The lawyer for Baruch Lanner, the Orthodox rabbi convicted of sexually abusing two girls in his New Jersey religious school, presented arguments to that state’s Appellate Division of Superior Court this week that the verdict should be thrown out and a new trial ordered because the judge gave improper directions to the jury and should have separated the two cases.
“The acts alleged and arguably proved — contact consisting of several brief touches over clothing and nothing more — was insufficient to rise to the level of conduct that considered in light of reasonable contemporary standards, would tend to impair the moral[s] of an average child,” attorney Nathan Dershowitz contended in court papers.
Dershowitz, who was slated to repeat his position during oral arguments before the court Wednesday, insisted that even if such conduct “might be considered sufficient,” the judge’s failure to “tell the jury that it must evaluate the proofs in light of reasonable contemporary standards” constituted reversible error. The girls were students at the Hillel High School in Ocean, N.J., where Rabbi Lanner served as principal.
But Deputy Attorney General Analisa Sama Holmes maintained in court papers that the conviction must be upheld because Rabbi Lanner had “used Hillel as his personal kingdom to select vulnerable students and to victimize them at whim.”
“Although defendant argues that not every touching is meant to degrade a child,” she said, “his touching is criminal because he touched the victims’ intimate parts — inner thighs, breast and buttocks — which under no circumstance is acceptable behavior in any community. His actions are also suspect by the very manner he executed them, cornering his victims up against the wall …”
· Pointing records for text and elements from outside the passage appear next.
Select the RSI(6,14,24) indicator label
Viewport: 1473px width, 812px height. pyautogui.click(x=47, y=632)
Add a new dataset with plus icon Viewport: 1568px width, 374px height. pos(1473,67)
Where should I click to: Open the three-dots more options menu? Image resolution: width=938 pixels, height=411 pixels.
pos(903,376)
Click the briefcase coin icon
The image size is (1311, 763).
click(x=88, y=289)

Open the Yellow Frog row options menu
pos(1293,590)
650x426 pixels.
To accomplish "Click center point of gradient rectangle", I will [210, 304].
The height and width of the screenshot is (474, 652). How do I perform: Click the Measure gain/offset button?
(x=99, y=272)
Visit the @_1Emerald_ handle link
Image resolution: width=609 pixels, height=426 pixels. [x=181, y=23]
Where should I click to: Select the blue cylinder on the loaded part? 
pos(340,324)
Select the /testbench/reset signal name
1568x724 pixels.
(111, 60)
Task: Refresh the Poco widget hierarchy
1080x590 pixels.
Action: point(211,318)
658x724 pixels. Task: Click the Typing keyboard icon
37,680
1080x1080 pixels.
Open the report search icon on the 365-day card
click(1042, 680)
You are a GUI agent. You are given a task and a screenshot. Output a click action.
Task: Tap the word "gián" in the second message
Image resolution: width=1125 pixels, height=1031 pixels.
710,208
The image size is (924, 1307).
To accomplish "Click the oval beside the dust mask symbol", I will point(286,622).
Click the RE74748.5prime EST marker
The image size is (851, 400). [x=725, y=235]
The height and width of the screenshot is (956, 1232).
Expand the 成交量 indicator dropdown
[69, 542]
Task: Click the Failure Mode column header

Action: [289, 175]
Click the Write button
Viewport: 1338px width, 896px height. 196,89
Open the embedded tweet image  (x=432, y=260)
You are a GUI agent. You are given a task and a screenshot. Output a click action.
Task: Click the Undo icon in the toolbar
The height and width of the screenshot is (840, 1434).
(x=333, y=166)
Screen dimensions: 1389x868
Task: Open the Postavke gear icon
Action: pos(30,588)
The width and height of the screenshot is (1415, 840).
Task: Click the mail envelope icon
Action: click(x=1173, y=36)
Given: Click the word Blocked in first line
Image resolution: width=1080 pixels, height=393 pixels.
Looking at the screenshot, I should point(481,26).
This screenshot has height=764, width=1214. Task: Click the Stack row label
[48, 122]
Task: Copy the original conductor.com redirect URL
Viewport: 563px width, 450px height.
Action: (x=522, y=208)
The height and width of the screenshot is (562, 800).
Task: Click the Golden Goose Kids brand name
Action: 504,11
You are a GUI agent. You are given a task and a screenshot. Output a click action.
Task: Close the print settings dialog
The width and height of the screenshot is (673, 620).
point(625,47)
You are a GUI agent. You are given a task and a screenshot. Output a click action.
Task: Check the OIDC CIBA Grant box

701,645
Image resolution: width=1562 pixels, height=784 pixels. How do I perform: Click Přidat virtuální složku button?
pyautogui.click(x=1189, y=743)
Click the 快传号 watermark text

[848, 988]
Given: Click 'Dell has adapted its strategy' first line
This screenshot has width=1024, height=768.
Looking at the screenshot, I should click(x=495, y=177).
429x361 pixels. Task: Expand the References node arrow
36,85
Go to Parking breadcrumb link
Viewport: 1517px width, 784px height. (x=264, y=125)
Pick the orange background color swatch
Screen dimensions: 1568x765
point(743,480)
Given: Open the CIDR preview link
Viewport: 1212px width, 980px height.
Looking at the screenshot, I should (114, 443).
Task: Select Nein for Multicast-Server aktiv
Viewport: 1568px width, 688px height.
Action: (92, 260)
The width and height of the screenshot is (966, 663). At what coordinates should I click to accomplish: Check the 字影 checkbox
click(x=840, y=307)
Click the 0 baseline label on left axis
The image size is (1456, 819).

Although Superior Court Judge Paul Chaiet did not advise the jury to use “reasonable contemporary standards” in evaluating the charges, Holmes said “the jury in fact applied” them. She said it is “difficult for any jury to conclude that touching a child’s breasts, legs and vaginal areas did not violate community standards.”
Rabbi Lanner, 54, who was also a former regional director of the Orthodox Union’s National Council on Synagogue Youth, was convicted in June 2002 and sentenced to seven years in prison. He is out on bail pending appeal.
His arrest followed an investigation by The Jewish Week that implicated him in the abuse of NCSY teens — boys and girls — throughout his nearly three decades with the organization.
In his appeal, Dershowitz argued also that the jury improperly considered a second-degree charge of child endangerment because such a charge applies only when the defendant stands in for a parent, and “there was no evidence that Rabbi Lanner had assumed a parent’s role.”
“As the trial court noted at sentencing, ‘But for the second-degree offense in this case, [Rabbi Lanner] would not be going to jail,’ ” Dershowitz said.
And Dershowitz insisted that the two alleged victims should have faced the rabbi in separate trials because a “joint trial simply allows the state to cumulate individually weak cases and invites the jury to convict on the basis of propensity.”
But Holmes replied in her papers that parents who pay for a private school education “should expect” the principal to assume responsibility for their child while at school.
“Is a private school principal who may teach your child … to be treated as a complete stranger for child endangerment crimes involving sexual assaults and offensive touching of their private areas?” she asked. “The testimony showed that defendant was a powerful member of the Orthodox Jewish community who influenced the NCSY.”
Holmes refuted Dershowitz’s claim that the victims’ allegations warranted two separate trials, pointing out that even if they were severed, the prosecution could have admitted evidence of the other victim’s complaint.
In rebuttal, Dershowitz said the state’s claim that Rabbi Lanner committed “atrocities” seeks to convey “the message that the defendant is a monster who committed horrific acts of sexual abuse.”
“This court should not be misled by the state’s tactics,” he argued. “To refuse to see gradations and treat all improprieties involving minors the same way is to denigrate the seriousness of the most serious crimes, the real atrocities that, unfortunately, do occur.”